To improve the test accuracy, I kept adding layers. I ended up adding several more layers, including Dropout layers to help to avoid over-fitting.

model = Sequential([
    Conv2D(32, (3, 3), input_shape=input_shape, activation='relu'),
    MaxPooling2D(pool_size=(2, 2)),
    Dropout(0.2),

    Conv2D(32, (3, 3), activation='relu'),
    MaxPooling2D(pool_size=(2, 2)),
    Dropout(0.2),

    Conv2D(64, (3, 3), activation='relu'),
    MaxPooling2D(pool_size=(2, 2)),
    Dropout(0.2),

    Flatten(),
    Dense(128, activation='relu'),
    Dropout(0.2),
    Dense(64, activation='relu'),
    Dropout(0.2),
    Dense(5, activation='softmax')
])

With the simple sequential model the computational time wasn’t too bad but with the model, seen above, the time went up from several minutes per epochs to nearly 30 minutes per epochs.

epochs/batch_size

An epochs is an iteration over the entire provided data; for example, if we have epochs=25 we iterate 25 times over the data. The batch_size is the number of samples that will propagate through the network, by default 32. In our case where we have about 8000 images in the training set, we have 250 batches per epochs.

The question is, do we decrease the batch_size to 16 or increase the number to 64? If we decrease the number, we have 500 batches vs 125 batches if we increase the number. Large batch size result in faster processing time and vice versa. In regards to epochs, the model improves with more but only to a point. They start to plateau in accuracy as they converge.

Pre-Trained Network

To improve not only the accuracy but also the processing time (so I hoped), I decided to use a pre-trained network. There are a few we can choose from, for example VGG16, VGG19, InceptionV3, and ResNet50 etcetera. I resorted to the VGG model to keep it simple for the time being.

VGG is a convolutional neural network model for image recognition proposed by the Visual Geometry Group in the University of Oxford, where VGG16 refers to a VGG model with 16 weight layers, and VGG19 refers to a VGG model with 19 weight layers.

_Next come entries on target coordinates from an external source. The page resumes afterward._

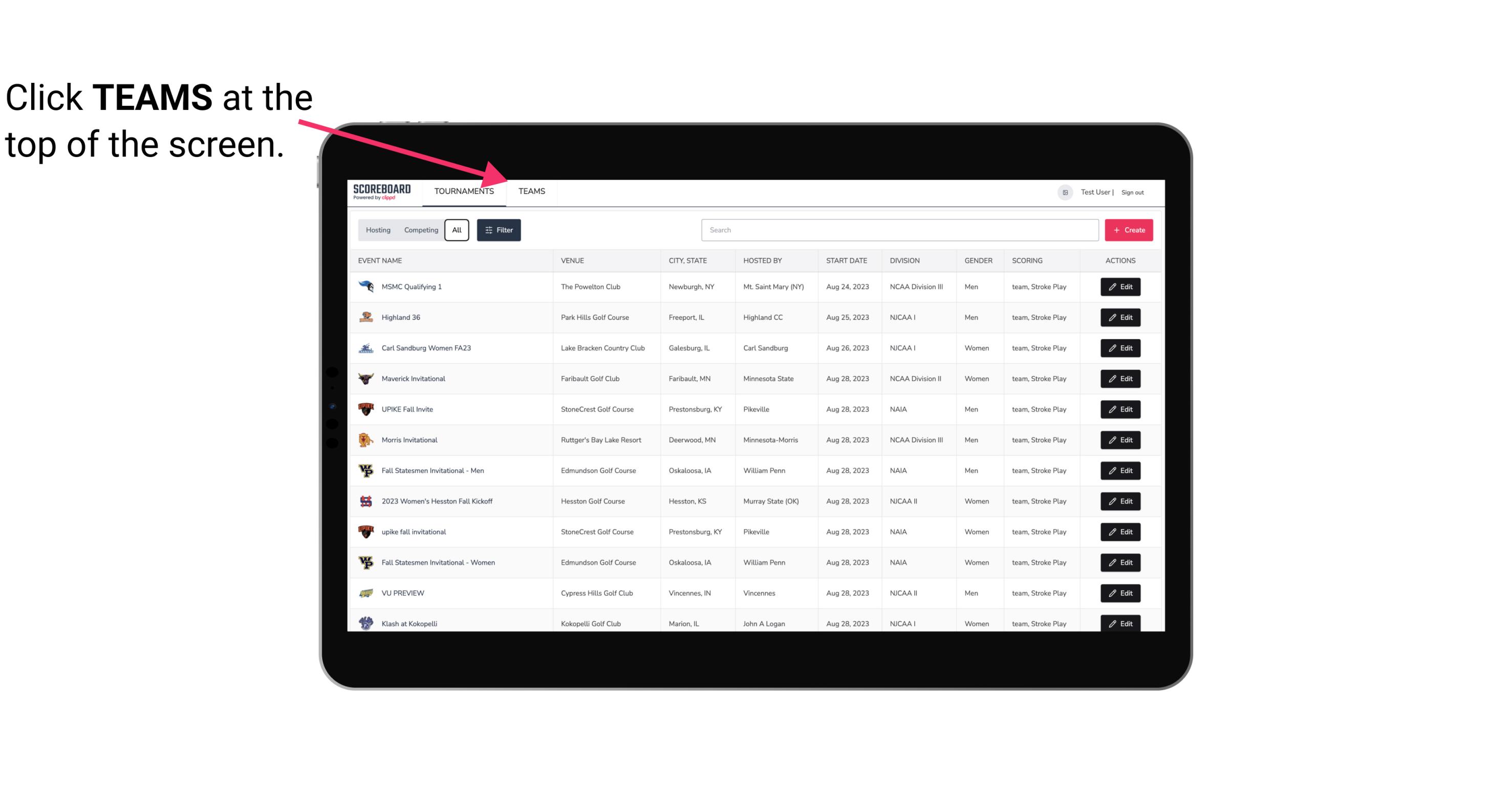Viewport: 1510px width, 812px height.
Task: Toggle the Competing filter tab
Action: [x=419, y=229]

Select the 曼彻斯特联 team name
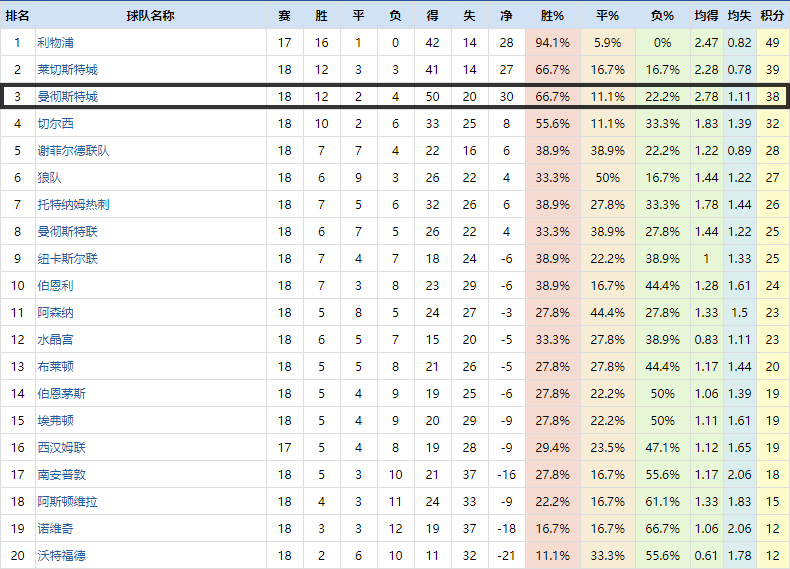pos(67,232)
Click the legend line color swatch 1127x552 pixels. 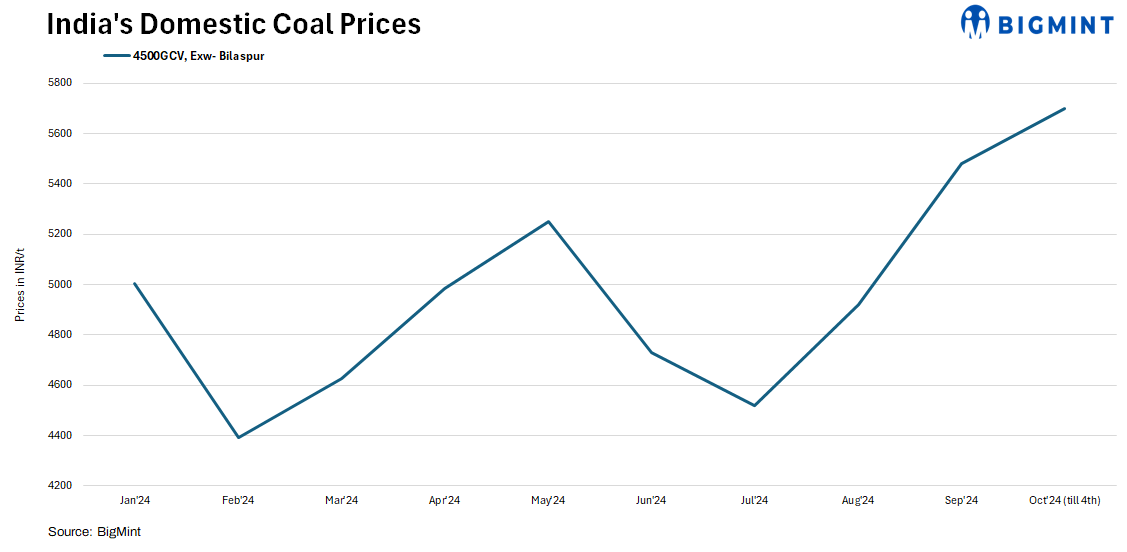tap(116, 56)
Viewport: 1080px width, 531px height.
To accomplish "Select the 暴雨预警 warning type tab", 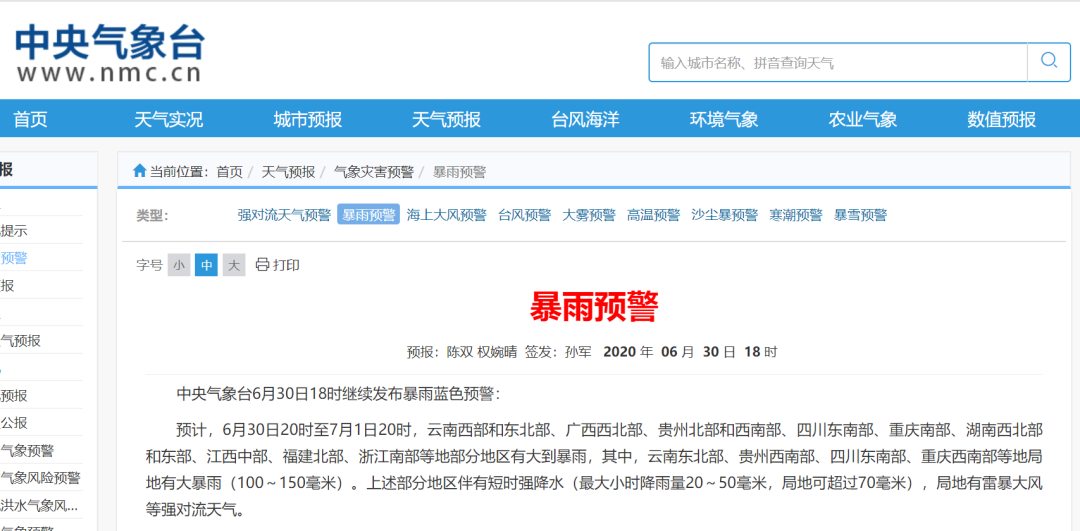I will pos(368,215).
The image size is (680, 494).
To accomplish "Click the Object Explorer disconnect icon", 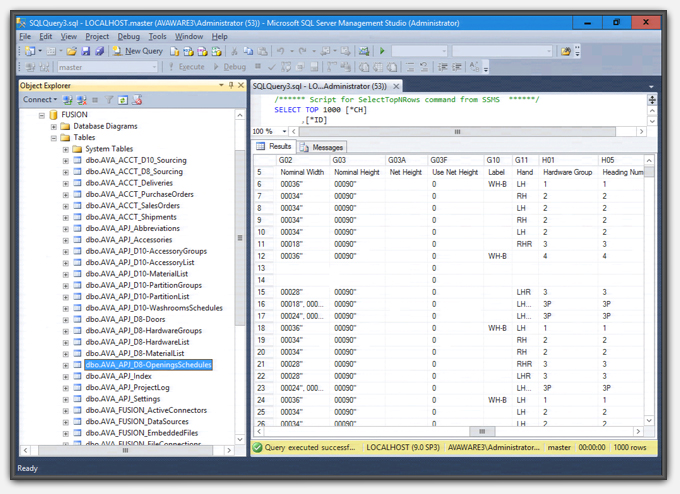I will coord(82,100).
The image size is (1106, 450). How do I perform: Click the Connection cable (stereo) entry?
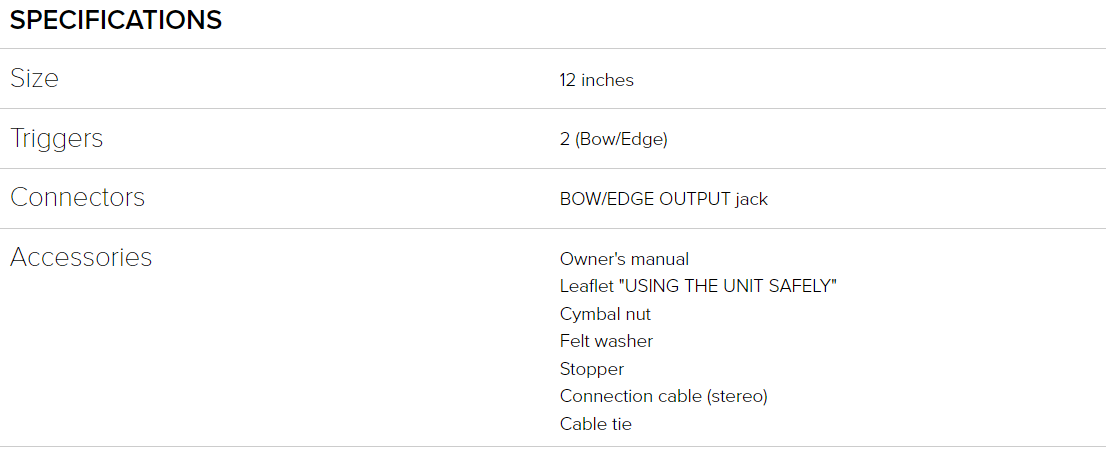pyautogui.click(x=663, y=396)
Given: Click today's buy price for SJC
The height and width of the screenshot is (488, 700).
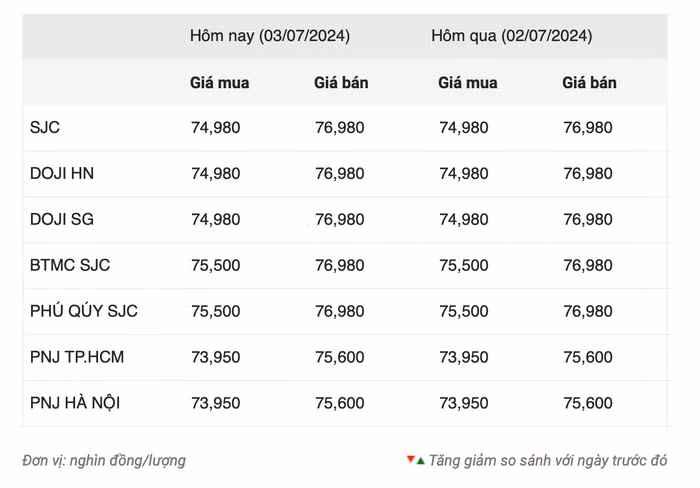Looking at the screenshot, I should [x=215, y=128].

Because we have an already trained model, all we have to do is add at least two more layers (Flatten and the output Dense layer) to test what the pre-trained network can do with our dataset. In my case I ended up adding six layers in total:

model = Sequential([
    vgg_model,
    Flatten(),
    Dense(32, activation='relu'),
    Dense(64, activation='relu'),
    Dense(128, activation='relu'),
    Dense(64, activation='relu'),
    Dense(5, activation='softmax')
])

Now, the accuracy improved to 96.68%, up >5% from my previous model, but not the processing time.

AWS

In the end, it took several hours to run the model. Moreover, it makes it even more painful if you forget to change your default setting on your MacBook and the computer goes into sleep mode, and nothing get processed at all.

To free up the computer I resorted to - welcome - paperspace.

Which allows me to prototype locally (prove of concept) and compute in the cloud.

Conclusion

Use where you can pre-trained networks and if you are using large data use cloud services.